* **WHAT TO PRODUCE**: Rewrite the records from the line with "Screen dimensions: 1280x619" through the end of the records as a two-column CSV with the headers text and answer. Give one row per record, with each field in double quotes and any line breaks replaced by spaces.

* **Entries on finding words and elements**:

##########

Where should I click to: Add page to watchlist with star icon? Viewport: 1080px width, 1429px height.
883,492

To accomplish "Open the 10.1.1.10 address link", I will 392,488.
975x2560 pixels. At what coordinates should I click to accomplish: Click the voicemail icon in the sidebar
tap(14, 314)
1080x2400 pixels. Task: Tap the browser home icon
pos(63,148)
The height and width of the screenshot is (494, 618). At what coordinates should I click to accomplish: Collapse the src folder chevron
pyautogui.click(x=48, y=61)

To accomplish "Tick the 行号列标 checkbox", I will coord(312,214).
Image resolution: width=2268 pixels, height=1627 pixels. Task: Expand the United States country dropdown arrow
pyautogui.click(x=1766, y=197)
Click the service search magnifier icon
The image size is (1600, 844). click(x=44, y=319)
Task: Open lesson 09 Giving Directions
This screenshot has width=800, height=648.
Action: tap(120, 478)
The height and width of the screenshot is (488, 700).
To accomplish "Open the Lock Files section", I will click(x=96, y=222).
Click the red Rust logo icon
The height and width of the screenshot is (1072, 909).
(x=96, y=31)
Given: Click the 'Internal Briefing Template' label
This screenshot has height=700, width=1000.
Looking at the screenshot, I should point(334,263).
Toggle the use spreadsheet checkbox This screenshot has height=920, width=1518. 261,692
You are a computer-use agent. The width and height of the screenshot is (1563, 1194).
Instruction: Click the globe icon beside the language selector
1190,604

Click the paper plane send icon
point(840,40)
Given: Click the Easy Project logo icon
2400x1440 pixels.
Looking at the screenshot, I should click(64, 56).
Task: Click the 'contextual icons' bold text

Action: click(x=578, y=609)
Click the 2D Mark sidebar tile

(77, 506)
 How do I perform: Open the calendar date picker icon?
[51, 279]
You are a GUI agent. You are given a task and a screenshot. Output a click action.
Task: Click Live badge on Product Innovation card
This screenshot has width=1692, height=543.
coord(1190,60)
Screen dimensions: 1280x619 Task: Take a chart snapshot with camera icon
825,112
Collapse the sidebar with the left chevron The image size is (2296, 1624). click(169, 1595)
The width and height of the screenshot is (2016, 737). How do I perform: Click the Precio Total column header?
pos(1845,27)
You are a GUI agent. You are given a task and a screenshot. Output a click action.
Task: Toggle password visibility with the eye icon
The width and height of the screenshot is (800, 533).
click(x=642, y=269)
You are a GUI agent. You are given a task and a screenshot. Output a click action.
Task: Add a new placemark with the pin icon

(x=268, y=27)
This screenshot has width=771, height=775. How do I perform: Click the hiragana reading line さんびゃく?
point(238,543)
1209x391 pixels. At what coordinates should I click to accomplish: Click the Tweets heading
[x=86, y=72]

##########

* **FINAL RESULT**:
text,answer
"Screen dimensions: 1280x619 Task: Take a chart snapshot with camera icon","825,112"
"Collapse the sidebar with the left chevron The image size is (2296, 1624).","click(169, 1595)"
"The width and height of the screenshot is (2016, 737). How do I perform: Click the Precio Total column header?","pos(1845,27)"
"You are a GUI agent. You are given a task and a screenshot. Output a click action. Task: Toggle password visibility with the eye icon The width and height of the screenshot is (800, 533).","click(x=642, y=269)"
"You are a GUI agent. You are given a task and a screenshot. Output a click action. Task: Add a new placemark with the pin icon","(x=268, y=27)"
"This screenshot has width=771, height=775. How do I perform: Click the hiragana reading line さんびゃく?","point(238,543)"
"1209x391 pixels. At what coordinates should I click to accomplish: Click the Tweets heading","[x=86, y=72]"